▶ _DIRECTIVE_
Convert the entries into a JSON list of strings, one string per line, starting at the beginning of the entries and ending at the line that contains "point(372,156)". Leave out blank lines and the pictures.

▶ _DATA SUPPLIED_

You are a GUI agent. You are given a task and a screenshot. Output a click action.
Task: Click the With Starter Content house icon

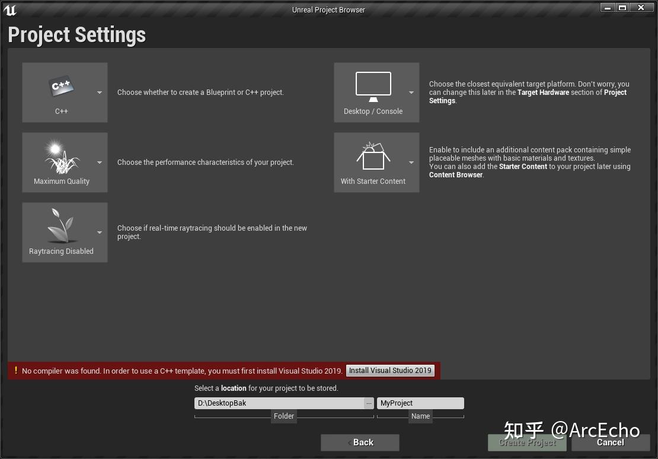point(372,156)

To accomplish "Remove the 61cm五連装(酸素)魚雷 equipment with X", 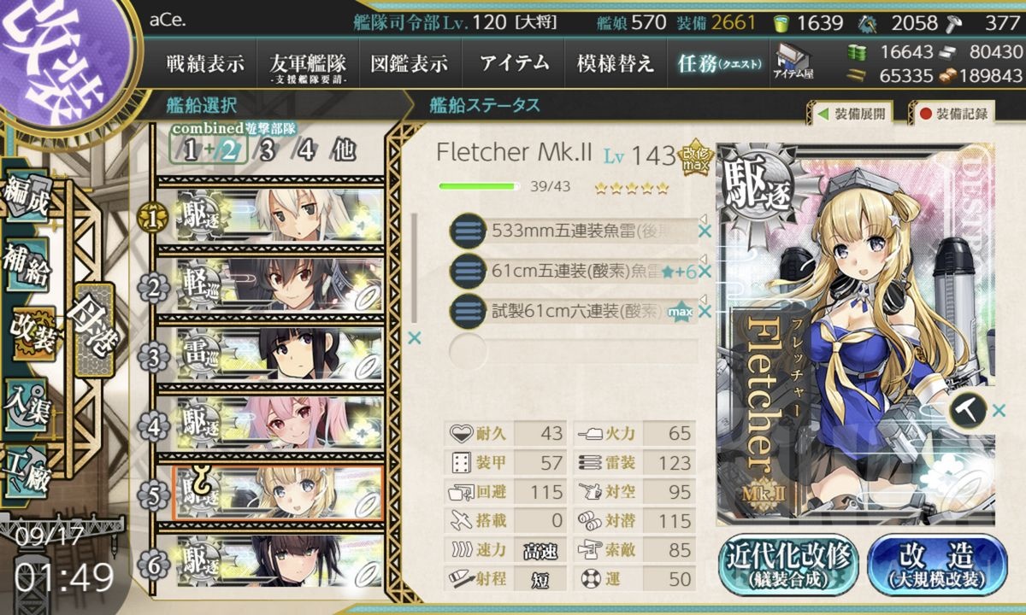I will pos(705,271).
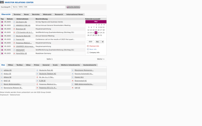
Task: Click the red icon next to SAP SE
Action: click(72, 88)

▶ _EXERCISE RESULT_
[
  "You are a GUI agent. You are given a task and a screenshot. Output a click action.",
  "Task: Click the With Starter Content house icon",
  "point(372,156)"
]